#### WHAT YOU HAVE TO DO
From the entries, copy out every line in which the word "agent" is found.

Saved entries
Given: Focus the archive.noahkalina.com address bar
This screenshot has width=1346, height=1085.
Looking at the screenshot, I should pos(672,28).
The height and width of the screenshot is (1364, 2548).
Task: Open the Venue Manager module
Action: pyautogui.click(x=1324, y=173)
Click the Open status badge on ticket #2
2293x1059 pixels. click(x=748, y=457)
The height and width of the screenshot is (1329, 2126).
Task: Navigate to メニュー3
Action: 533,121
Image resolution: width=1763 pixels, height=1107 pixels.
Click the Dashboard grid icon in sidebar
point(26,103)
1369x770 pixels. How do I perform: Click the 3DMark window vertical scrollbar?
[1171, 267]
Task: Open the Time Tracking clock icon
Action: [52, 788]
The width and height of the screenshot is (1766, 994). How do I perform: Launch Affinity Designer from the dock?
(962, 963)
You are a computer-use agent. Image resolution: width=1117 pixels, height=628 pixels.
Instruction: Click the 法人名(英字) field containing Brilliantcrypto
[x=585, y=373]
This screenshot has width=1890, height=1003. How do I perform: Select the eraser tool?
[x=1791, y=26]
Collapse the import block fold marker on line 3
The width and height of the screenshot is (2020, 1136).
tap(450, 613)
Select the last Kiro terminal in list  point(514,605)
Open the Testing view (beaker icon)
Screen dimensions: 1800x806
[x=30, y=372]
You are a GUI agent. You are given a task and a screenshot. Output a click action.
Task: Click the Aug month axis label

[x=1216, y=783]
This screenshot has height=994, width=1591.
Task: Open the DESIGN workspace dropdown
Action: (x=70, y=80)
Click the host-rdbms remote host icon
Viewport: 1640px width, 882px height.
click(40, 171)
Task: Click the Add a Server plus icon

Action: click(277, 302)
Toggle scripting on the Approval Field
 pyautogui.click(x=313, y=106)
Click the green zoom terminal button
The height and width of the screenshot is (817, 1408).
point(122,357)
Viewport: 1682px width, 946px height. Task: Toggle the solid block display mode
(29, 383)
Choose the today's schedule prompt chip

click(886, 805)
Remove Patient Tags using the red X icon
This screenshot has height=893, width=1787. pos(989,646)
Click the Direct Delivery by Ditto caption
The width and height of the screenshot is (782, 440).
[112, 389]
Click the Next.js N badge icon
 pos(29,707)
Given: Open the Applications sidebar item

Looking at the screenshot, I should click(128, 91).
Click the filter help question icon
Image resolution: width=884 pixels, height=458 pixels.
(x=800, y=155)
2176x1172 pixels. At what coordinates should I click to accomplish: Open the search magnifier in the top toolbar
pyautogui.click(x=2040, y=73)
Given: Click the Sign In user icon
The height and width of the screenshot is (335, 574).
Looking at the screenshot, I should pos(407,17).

#### FINAL ANSWER
You are a computer-use agent. Image resolution: width=1117 pixels, height=628 pixels.
You are a GUI agent. You are given a task and a screenshot. Output a click action.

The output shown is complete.